名車と言うべきミニバン ザフィーラ/トラヴィック

2017/05/27

持論・暴論

オペルのザフィーラと言えば、2000年からヤナセの手によって輸入されたミニバンで、後に記すとある事情で物議を醸した車である。




絶対的安定性のミニバン
ザフィーラの最大の美点は高速安定性である。アウトバーンを170km/hで安全に巡航できること、という目標の下で設計されているため、同時期の国産車(※)と比べても別格の乗り味を発揮してくれる。

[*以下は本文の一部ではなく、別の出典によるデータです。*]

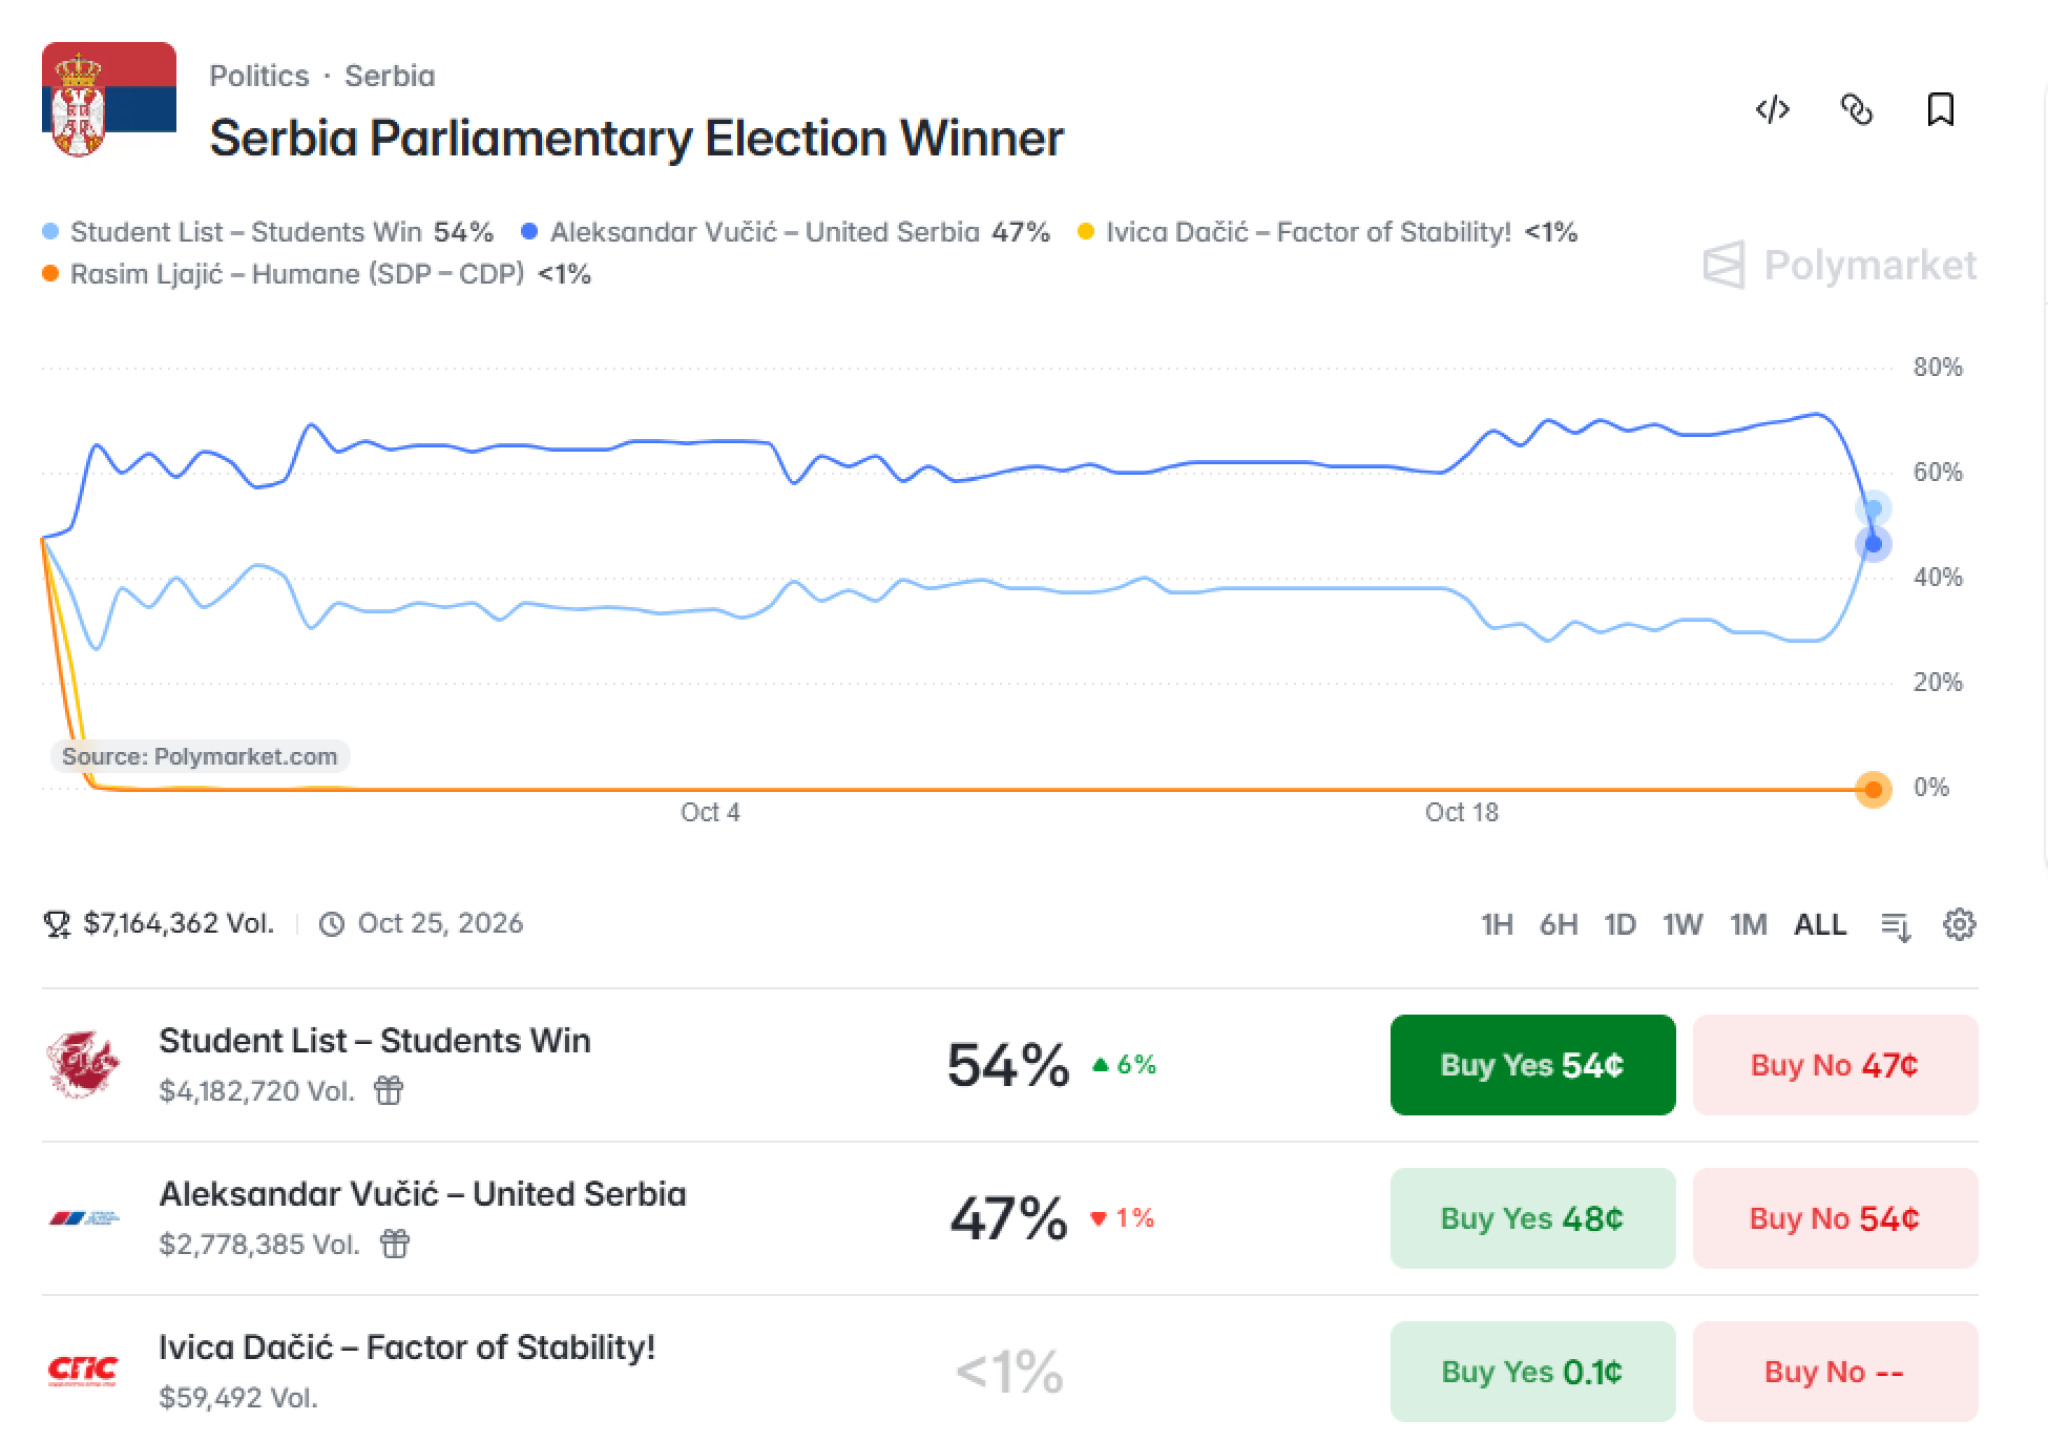Screen dimensions: 2048x1441
Task: Click rewards gift icon under Student List
Action: [389, 1090]
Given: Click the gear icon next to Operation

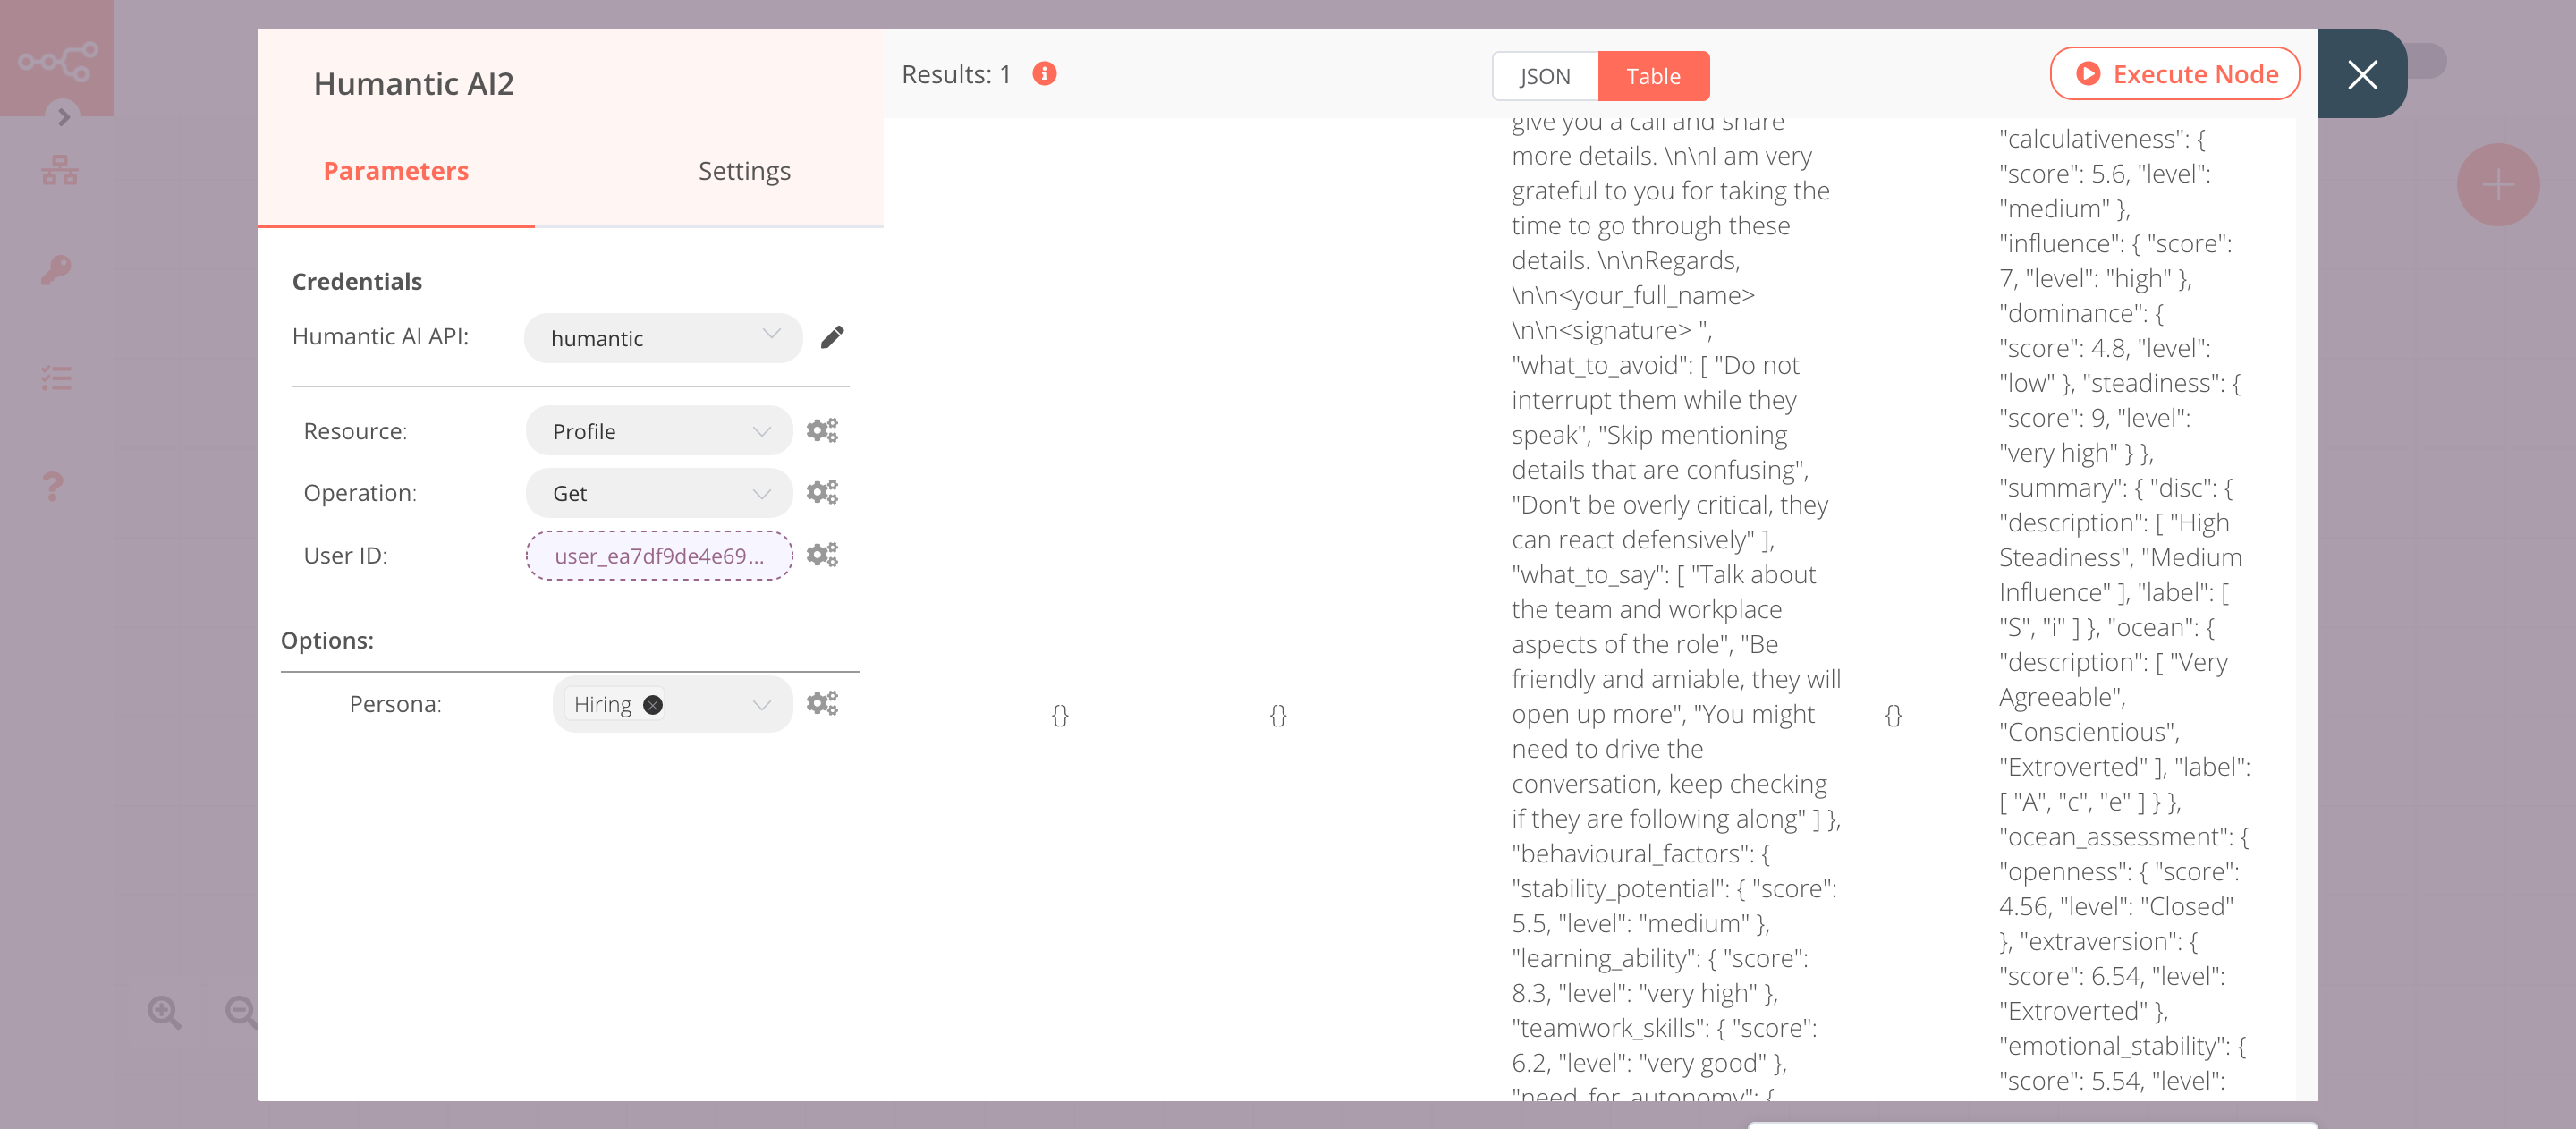Looking at the screenshot, I should 823,493.

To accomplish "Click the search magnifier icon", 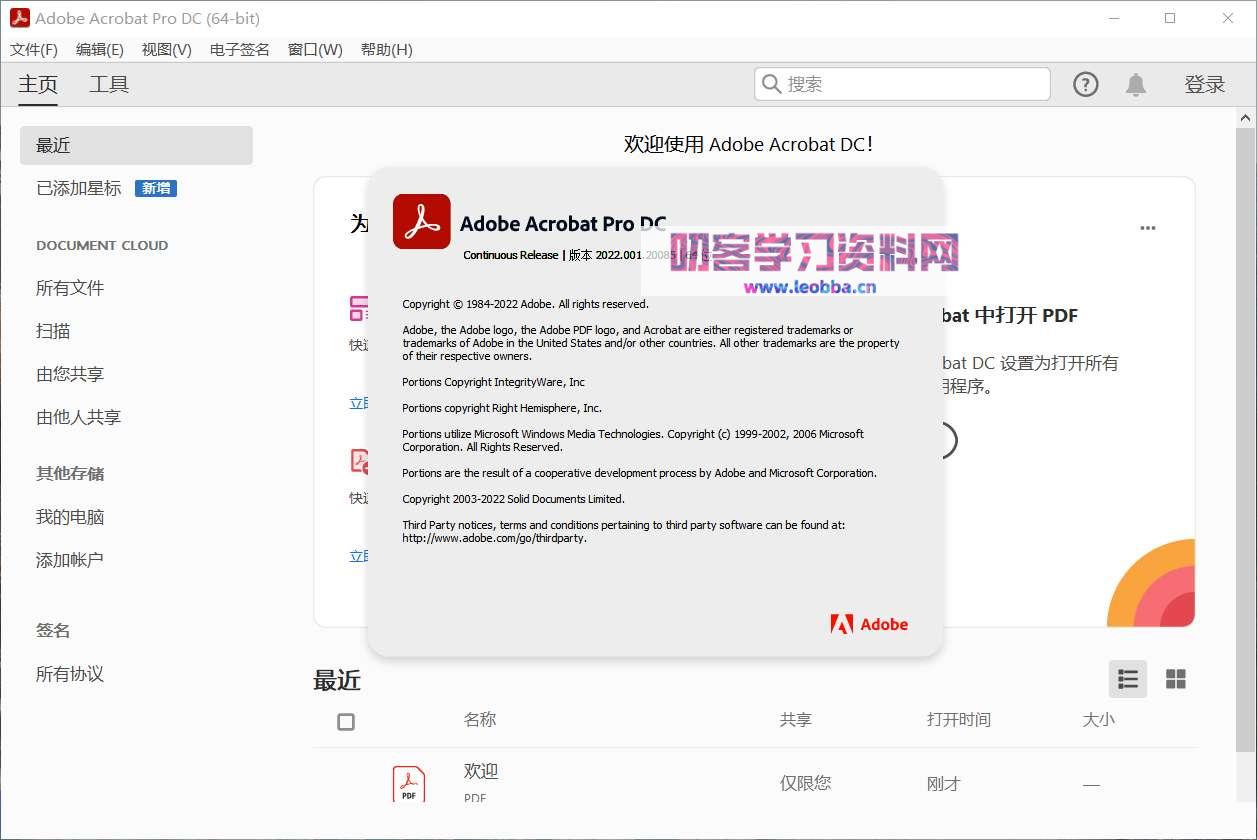I will 769,83.
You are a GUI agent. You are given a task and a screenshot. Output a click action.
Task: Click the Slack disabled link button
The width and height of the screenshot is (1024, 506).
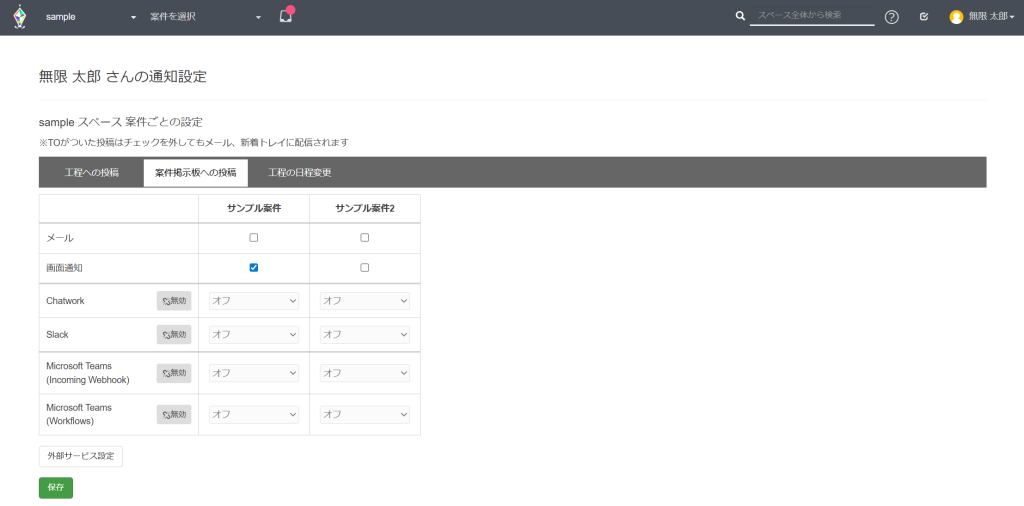click(174, 334)
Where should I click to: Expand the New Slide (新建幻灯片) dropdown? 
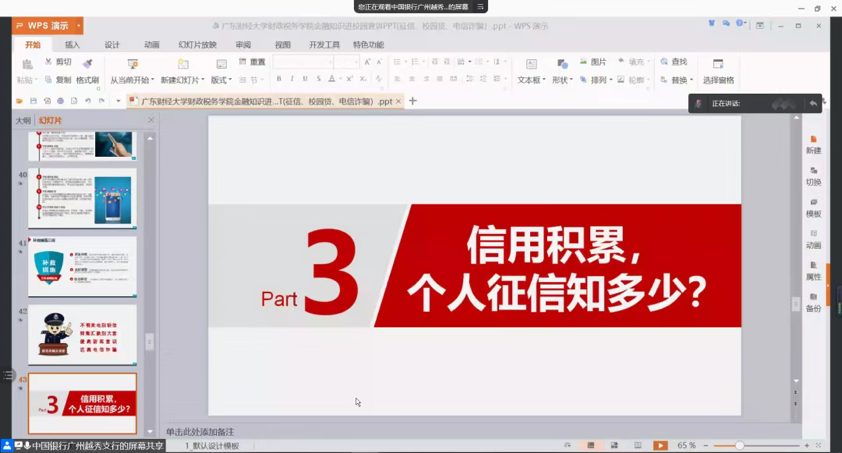tap(182, 80)
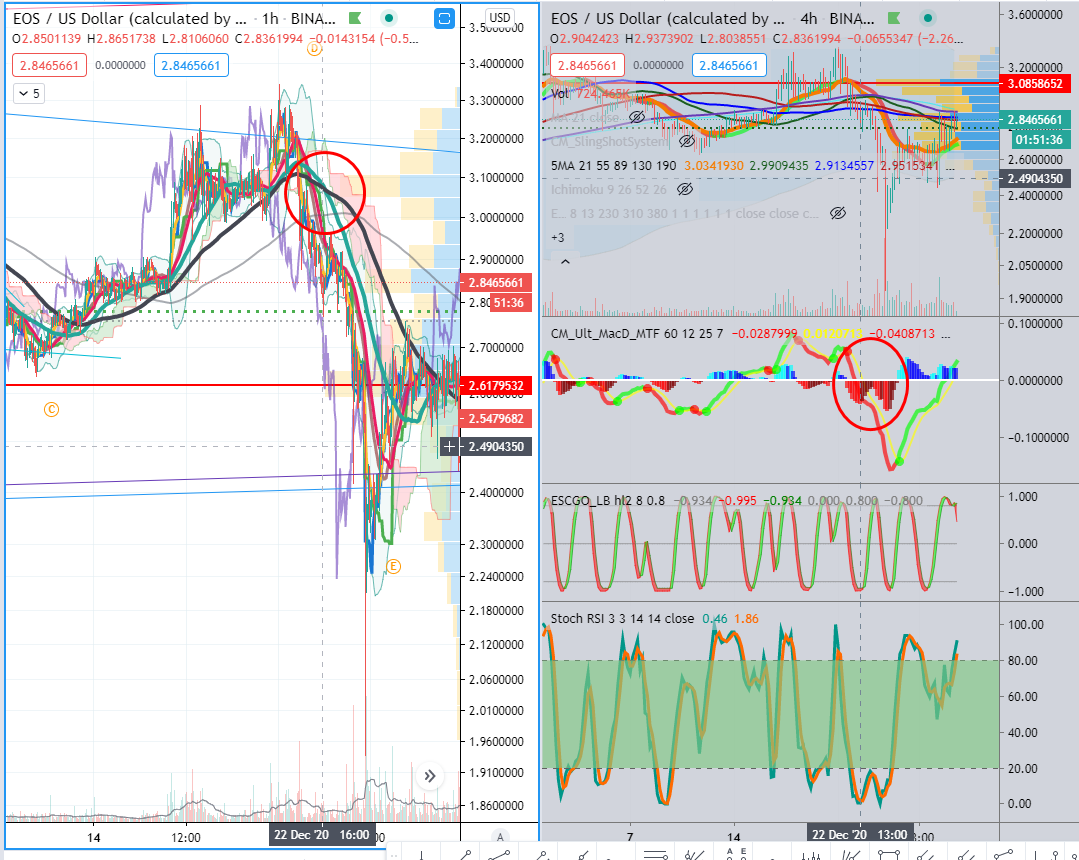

もちろん市街地においてもそれは同じで、若干高めの着座位置にもかかわらず、ロールが少ないため非常に安心感がある。ステアフィールもギュッと引き締まった感触で心地よい。未だにこの車に乗っている人の多くは、この走行性能に惚れ込んで、乗り換え先が見つからない、というパターンがほとんどではなかろうか?
安全装備も国産車よりも充実しており、EBD付ABS、全席三点式シートベルト、フロント・サイドエアバッグが標準装備であった。

※同時期のイプサム等と比べれば、お話にならないレベルの差があった。道路事情の違いと言ってしまえばそれまでだが。


最強の刺客現る
そんなザフィーラに最大の危機が訪れたのは2001年のこと。当時、同じくGMグループに属していたスバルから、トラヴィックの名前で全く同じ車が発売されることになったのだ。

……いや、全く同じだったらどれだけ良かったことか。

トラヴィックは2.2L 147psのエンジンを積んでいるのに対して、ザフィーラは1.8L 115ps。しかもザフィーラが単一グレードなのに対して、トラヴィックは3グレードが選択可能な上、アルミホイールは1インチでかく、足回りもスバルの手入れが為されていた。そして何よりも、ザフィーラの方が42~89万円も車両本体価格が高かったのである。
こうなってしまっては、ザフィーラに残された利点は標準装備のサイドエアバッグと「こっちはタイ産じゃないもん」という謎のプライドだけになってしまった。確かにトラヴィックはGMタイ工場で生産されていたのだが、スバルによって日本の品質基準が指示されていたし、勤勉なタイ人の活躍で本家より出来が良かったので、それすら空虚なものだったのだが……。(※)

結局、賢い消費者はトラヴィックの購入に走り、ザフィーラは一部の愛好家によって買い支えられるだけになってしまった。おまけにこの一件で輸入代理店への不信も生じ、オペルブランド撤退の一要因となってしまったのである。

※しかも伊、仏で販売されるザフィーラは一部タイ産であった。


マイナートラブルは多いが……。
やはり、と言うべきかザフィーラとトラヴィックは外車特有のトラブルが多い車である。電装系の貧弱さと部品調達性の悪さは当然として、もっとも酷いのが経年劣化で天井が落ちてくることである!これは内張りがクロス張りになっているためで、高級仕上げ故の不幸、と好意的に考えることも出来なくはないが、ブヨブヨに垂れ下がった布地はやはり不細工。しかも張替えの工賃は決して安くないのである。
とはいえマイナーな、しかもファミリーカーというジャンルの車が、今日でも一定のユーザーを確保している、ということは、欠点を差し引いても尚愛すべき点があるという証拠とも言えるだろう。